Well our mortgage is with First Direct. We have a joint mortgage account which is -£300,000, and then a series of savings accounts, one which is earmarked by us as "capital repayment" for the mortgage, but we also have savings accounts for school fees and other items (I prefer being able to separate some things as I agree that a single point can be confusing). At least one savings account is in my name only at present so you don't have to have everything as joint. We also have our joint cheque account.
All of these accounts are "linked", so that mortgage interest is calculated daily on the total net balance (this assumes that the overall balance is a negative one due to the mortgage). Ie I don't earn any interest on my savings or current account, but instead I see a reduction in my mortgage payment. I think that it is also possible to keep your mortgage payment constant each month and see the interest savings being deducted directly from your mortgage balance, so you see the mortgage reduce each month.
Now for my mortgage I would be paying interest at around 6% say, but that is paid out of my taxed income. So, as a 40% tax payer, the interest on my savings is currently earning me the equivalent of 10% gross. The other benefit for me is that I have a larger overall mortgage than I need. We probably only needed a mortgage of £200,000 when we bought this house, but could borrow up to £300,000. By having the extra £100,000 in the savings account it is not costing us anything, but if we ever needed it for either household improvements or say an investment opportunity then we have free and easy access to it (without having to apply for a further remortgage and pay for arrangement or valuation fees). In our case we have now fully offset our mortgage with our savings for school fees. As our youngest starts school this year we'll see a rise in school fees which may mean we go into a debt position again, but our position is very flexible.

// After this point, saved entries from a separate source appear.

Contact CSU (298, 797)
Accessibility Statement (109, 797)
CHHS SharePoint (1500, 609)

The offset has worked for us as both get bonuses at different times of the year which can be invested in this way for the short term at a "tax-free" rate of interest. We use ISAs as well but mainly for equity investments. If you earn and spend a similar amount each month then you may not get much benefit, but we have noticed significant benefits as our income and expenditure is quite "lumpy" eg school fees are paid 3 times per year, and our other luxury would be a holiday or two. If your incoem and expenditure is fairly flat then this may not work as well, and you also may be able to find better mortgage rates by shopping around.